6. Il résulte de ce qui précède, sans qu’il soit besoin d’examiner les autres moyens de la requête, que M. B A est fondé à demander l’annulation de la décision attaquée.
Sur les conclusions à fin d’injonction et d’astreinte :
7. Eu égard aux motifs d’annulation retenus, l’exécution du présent jugement implique nécessairement qu’il soit procédé à la délivrance des visas sollicités, au profit de G F B, de Xuseen F B, et de Khadro F B, dans un délai de deux mois suivant la notification de ce jugement. Il n’y a pas lieu d’assortir cette injonction d’une astreinte.
Sur les frais liés au litige :
8. M. B A a obtenu le bénéfice de l’aide juridictionnelle totale.
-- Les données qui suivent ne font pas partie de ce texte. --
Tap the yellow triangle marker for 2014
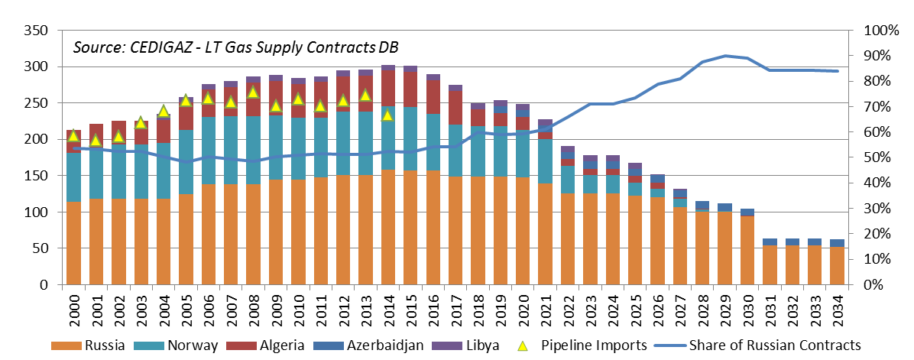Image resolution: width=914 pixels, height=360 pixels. click(387, 115)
Ainsi, son avocate peut se prévaloir des dispositions de l’article 37 de la loi du 10 juillet 1991. Il y a lieu, dans les circonstances de l’espèce, de mettre à la charge de l’État la somme de 1 200 euros (mille deux cents euros) à verser à Me Blache, sous réserve que celle-ci renonce au versement de la part contributive de l’Etat.
D E C I D E :
Article 1er : La décision implicite de la commission de recours contre les décisions de refus de visa d’entrée en France refusant de délivrer des visas à G F B, Xuseen F B et Khadro F B est annulée.
Article 2 : Il est enjoint au ministre d’Etat, ministre de l’intérieur, de faire délivrer à G F B, à Xuseen F B, et à Khadro F B des visa de long séjour dans un délai de deux mois à compter de la notification du présent jugement.
Article 3 : L’Etat versera à Me Blache la somme de 1 200 euros (mille deux cents euros) sur le fondement des dispositions combinées de l’article 37 de la loi du 10 juillet 1991 et de l’article L. 761-1 du code de justice administrative, sous réserve que cette dernière renonce au versement de la part contributive de l’Etat.
Article 4 : Le surplus des conclusions de la requête est rejeté.
Article 5 : Le présent jugement sera notifié à M. A E B A, au ministre d’Etat, ministre de l’intérieur, et à Me Blache.
Délibéré après l’audience du 16 juin 2025, à laquelle siégeaient :
Mme Claire Chauvet, présidente,
Mme Françoise Guillemin, première conseillère,
M. Emmanuel Bernard, conseiller.
Rendu public par mise à disposition au greffe le 7 juillet 2025.
Le rapporteur,
Emmanuel C
La présidente,
Claire Chauvet
La greffière,
Anne Voisin
La République mande et ordonne au ministre d’Etat, ministre de l’intérieur, en ce qui le concerne ou à tous commissaires de justice à ce requis en ce qui concerne les voies de droit commun contre les parties privées, de pourvoir à l’exécution de la présente décision.